Initial-value representation of the semiclassical zeta function

This work casts the semiclassical zeta function in a form suitable for practical calculations of energy levels for rather general systems. To accomplish this, the zeta function is approximated by applying an initial-value representation (IVR) treatment to the traces of the transfer matrix that appear when the function is expanded in cumulants. Because this approach does not require searches for periodic orbits or special trajectories obeying double-ended boundary conditions, it is easily applicable to multidimensional systems with smooth potentials. Calculations are presented for the energy levels of three two-dimensional systems, including one that is classically integrable, one having mixed phase space, and one that is almost fully chaotic. The results show that the present treatment is far more numerically efficient than a previously proposed IVR method for the zeta function [Barak and Kay, Phys. Rev.

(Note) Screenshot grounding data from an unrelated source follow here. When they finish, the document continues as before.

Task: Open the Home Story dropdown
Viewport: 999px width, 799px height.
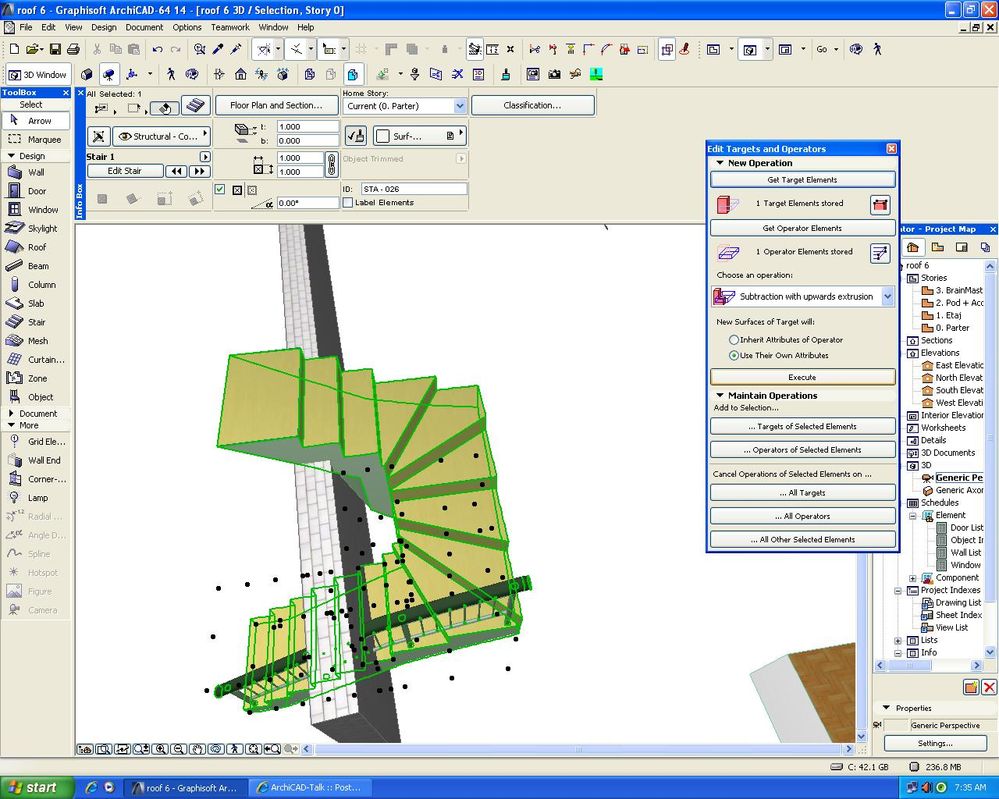Action: (x=459, y=106)
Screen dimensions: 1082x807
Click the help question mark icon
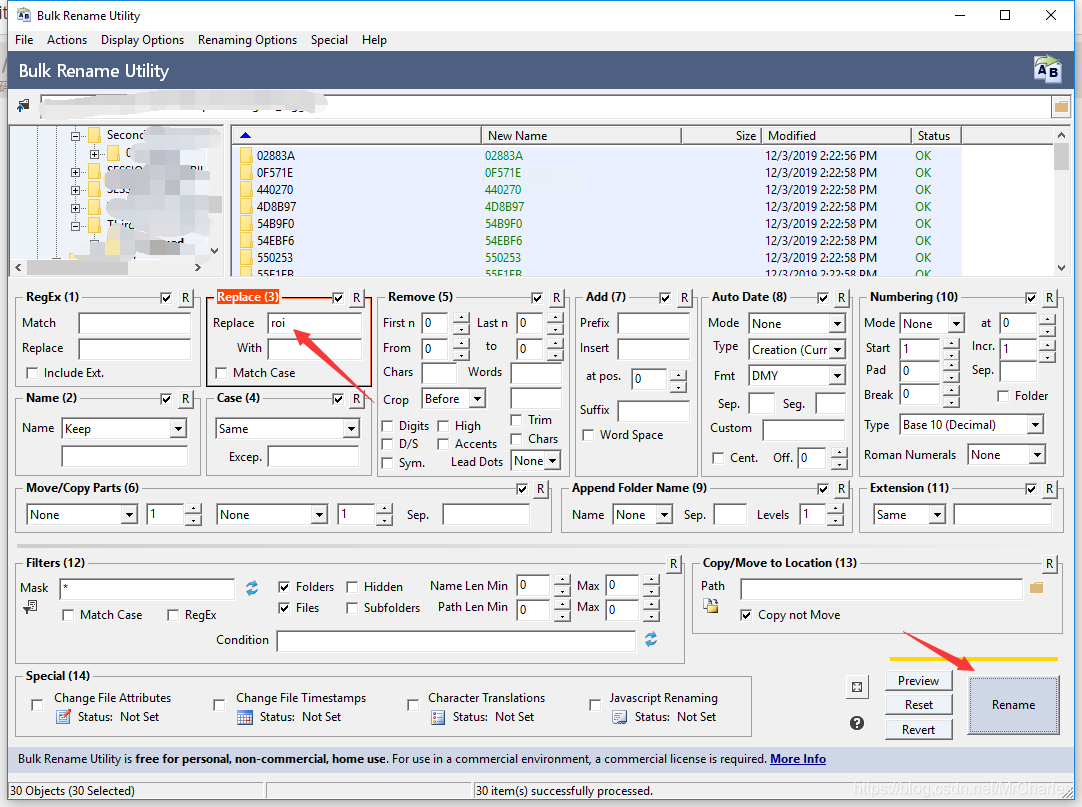857,723
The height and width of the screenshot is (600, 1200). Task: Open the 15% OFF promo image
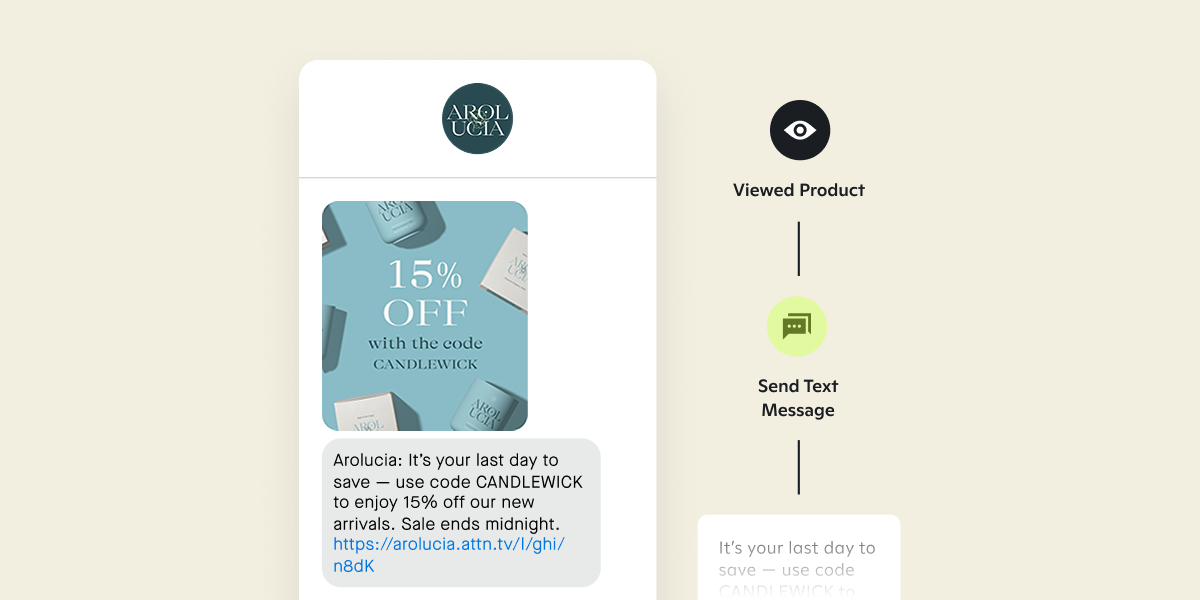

E 88, 062926 (2013)]. The approach described here successfully resolves nearly all energy levels in the range investigated for the first two systems as well as energy levels in spectral regions that are not too highly congested for the highly chaotic system.

Figure 1

$|{\zeta }^{-1}\left(E\right)|$ vs energy for $A_1$ states of the integrable system for $0\le E\le 12$. Vertical lines indicate quantum mechanical energy levels.

Figure 2

$|{\zeta }^{-1}\left(E\right)|$ vs energy for $A_1$ states of the integrable system for $12\le E\le 20$. Vertical lines indicate quantum mechanical energy levels.

Figure 3

$|{\zeta }^{-1}\left(E\right)|$ vs energy for $A_1$ states of the integrable system for $20\le E\le 27$. Vertical lines indicate quantum mechanical energy levels.

Figure 4

Poincaré surface of section $\left(x=0,p_y>0\right)$ for the classical Hamiltonian (18) with $\alpha =1.0,\beta =0.25$. Due to the symmetry only one quadrant is shown.

Figure 5

$|{\zeta }^{-1}\left(E\right)|$ vs energy for $A_1$ states of the system with mixed phase space. Vertical lines indicate quantum mechanical energy levels.

Figure 6

$|{\zeta }^{-1}\left(E\right)|$ vs energy for $A_1$ states of the chaotic system. Vertical lines indicate quantum mechanical energy levels.

Figure 7

$|{\zeta }^{-1}\left(E\right)|$ vs energy for $A_2$ states of the chaotic system. Vertical lines indicate quantum mechanical energy levels.

Figure 8

$|{\zeta }^{-1}\left(E\right)|$ vs energy for $B_1$ states of the chaotic system. Vertical lines indicate quantum mechanical energy levels.

Figure 9

$|{\zeta }^{-1}\left(E\right)|$ vs energy for $B_2$ states of the chaotic system. Vertical lines indicate quantum mechanical energy levels.